● **WORK INSTRUCTION**
When you write out the records, keep every word exact and drop the pictures.

● **DATA TO USE**

════

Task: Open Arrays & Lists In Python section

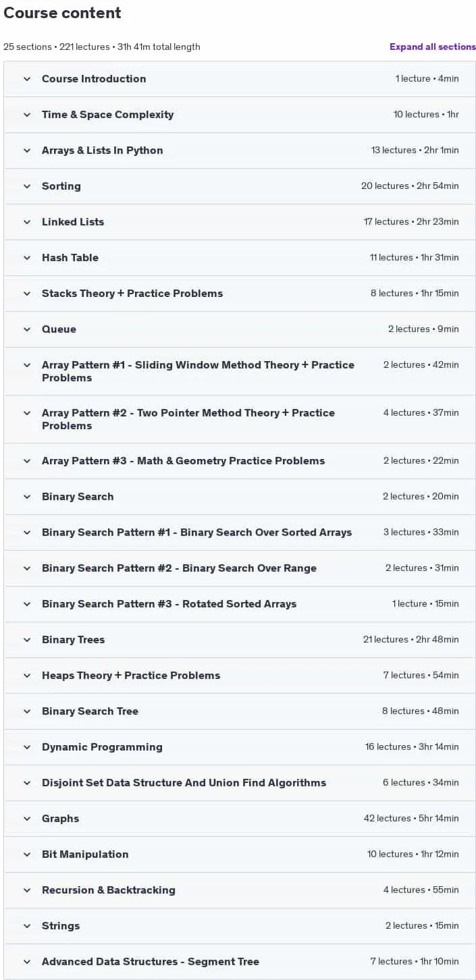Action: 240,151
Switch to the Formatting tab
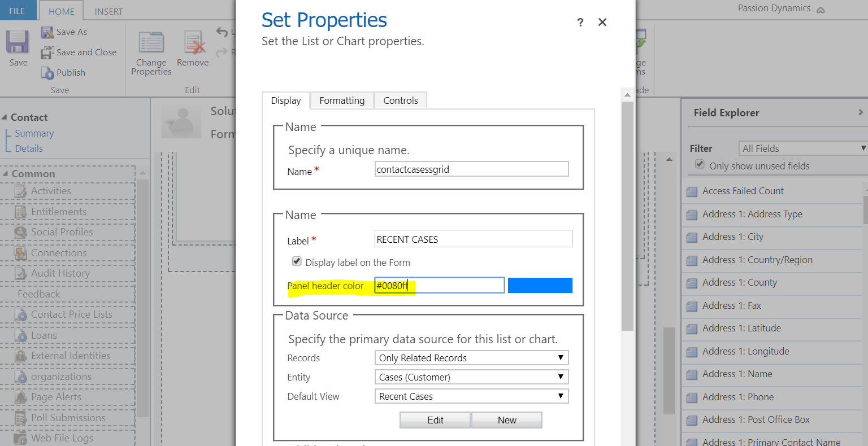 coord(342,100)
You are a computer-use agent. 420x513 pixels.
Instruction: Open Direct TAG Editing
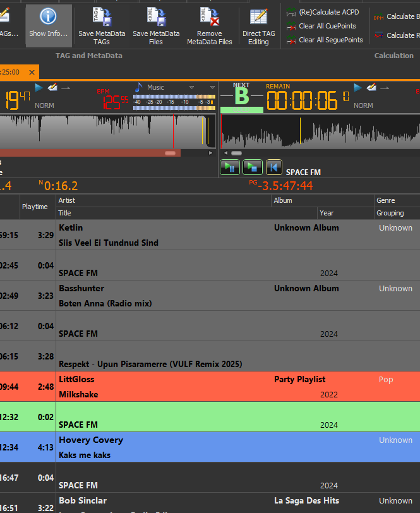tap(258, 17)
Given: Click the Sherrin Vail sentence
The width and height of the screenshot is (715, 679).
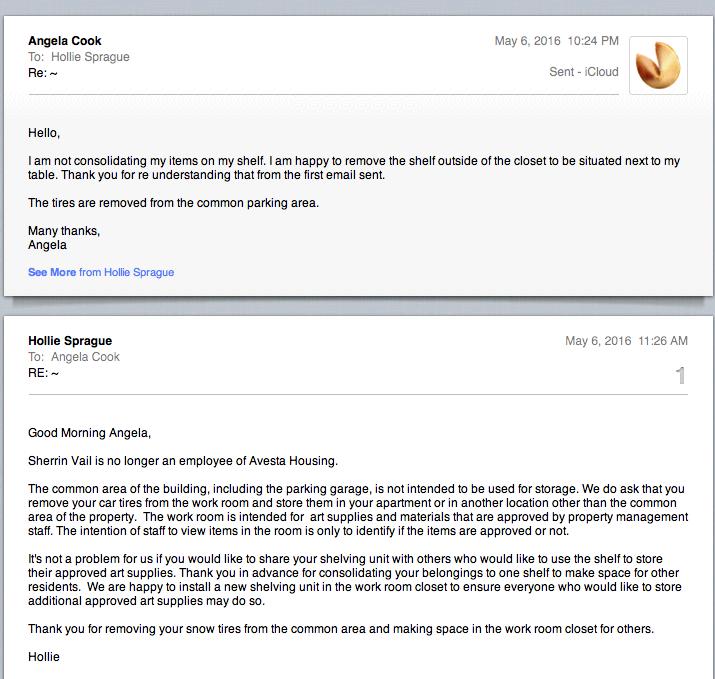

════

● **OUTPUT FOR THIS TASK**
Task: Open Arrays & Lists In Python section

Action: 240,151
Switch to the Formatting tab
 coord(342,100)
You are a computer-use agent. 420x513 pixels.
Instruction: Open Direct TAG Editing
tap(258, 17)
Given: Click the Sherrin Vail sentence
The width and height of the screenshot is (715, 679).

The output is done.